Un autre exemple “orthogonal” au précédent est celui de la LH “invisible”. Au début des années 1990, il avait été rapporté que des patientes étaient dépourvues de LH, quoique ne présentant pas d’anomalies sur les plans gynécologique et obstétrical. L’interprétation avancée d’abord fut que la LH n’intervenait pas dans ces phénomènes. A cette hypothèse plus qu’audacieuse succéda rapidement l’idée que la LH était bien présente mais indétectable par les moyens mis en jeu pour la doser. Une étude diligentée par le Bureau communautaire de référence permettra à Pierre Carayon et à ses collaborateurs de montrer que certains dosages proposés par l’industrie “ignoraient” la LH circulante, particulièrement chez les femmes présentant une insuffisance rénale traitée par dialyse, alors que celle-ci était pourtant bien présente. L’existence d’isolats génétiques prospérant malgré l’absence de LH chez les mères disparut des discussions. En revanche, les trousses de dosages furent corrigées très rapidement avec l’aide du laboratoire de biologie dirigé par Pierre Carayon ; en dépit de cela, dans d’autres cas, les trousses fournissant des résultats faux prospérèrent pendant un ou deux ans… Les instances européennes durent intervenir pour mettre un terme à cette situation.

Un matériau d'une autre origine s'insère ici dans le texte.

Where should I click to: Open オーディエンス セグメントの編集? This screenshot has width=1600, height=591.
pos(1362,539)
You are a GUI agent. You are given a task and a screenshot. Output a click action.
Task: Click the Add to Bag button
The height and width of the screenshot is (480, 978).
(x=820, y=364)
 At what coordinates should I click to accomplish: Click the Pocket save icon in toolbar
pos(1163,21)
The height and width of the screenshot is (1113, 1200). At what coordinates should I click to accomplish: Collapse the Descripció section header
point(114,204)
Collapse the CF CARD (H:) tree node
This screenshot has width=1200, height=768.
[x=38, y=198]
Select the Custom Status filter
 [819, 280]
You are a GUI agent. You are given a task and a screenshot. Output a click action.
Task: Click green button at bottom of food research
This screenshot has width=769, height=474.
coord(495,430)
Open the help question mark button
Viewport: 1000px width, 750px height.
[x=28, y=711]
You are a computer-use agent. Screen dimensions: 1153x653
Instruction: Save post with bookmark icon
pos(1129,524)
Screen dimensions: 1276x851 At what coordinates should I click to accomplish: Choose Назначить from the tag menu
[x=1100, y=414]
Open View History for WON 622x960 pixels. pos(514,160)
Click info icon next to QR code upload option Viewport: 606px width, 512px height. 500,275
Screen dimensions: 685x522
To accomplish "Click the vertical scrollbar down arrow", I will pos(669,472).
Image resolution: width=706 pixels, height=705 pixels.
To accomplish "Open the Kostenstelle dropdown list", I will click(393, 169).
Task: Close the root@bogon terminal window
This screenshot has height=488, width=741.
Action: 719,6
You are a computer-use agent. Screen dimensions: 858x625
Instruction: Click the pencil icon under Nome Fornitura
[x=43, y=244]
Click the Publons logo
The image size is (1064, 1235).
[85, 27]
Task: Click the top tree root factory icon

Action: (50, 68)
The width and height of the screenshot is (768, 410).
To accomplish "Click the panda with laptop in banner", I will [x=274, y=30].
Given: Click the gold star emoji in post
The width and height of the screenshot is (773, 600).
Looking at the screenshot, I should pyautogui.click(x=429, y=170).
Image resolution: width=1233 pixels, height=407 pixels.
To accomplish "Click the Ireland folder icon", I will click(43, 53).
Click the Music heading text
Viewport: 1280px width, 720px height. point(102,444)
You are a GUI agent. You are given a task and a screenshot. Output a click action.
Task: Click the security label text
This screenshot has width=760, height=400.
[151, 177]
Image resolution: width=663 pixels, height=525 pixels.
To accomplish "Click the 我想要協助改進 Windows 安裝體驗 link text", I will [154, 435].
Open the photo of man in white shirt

Avec ses collaborateurs, il sera, ensuite, mis à contribution pour évaluer des trousses de dosages dirigés contre d’autres analytes tels que la thyroglobuline, l’hCG, des stéroïdes et autres hormones circulantes… Dans tous les cas, les discordances entre les dosages proposés par les fabricants étaient la conséquence de différences dans les réactifs utilisés, notamment les anticorps monoclonaux. Les résultats de ces investigations n’ont malheureusement pas toujours été corrigés dans les délais qui s’imposaient.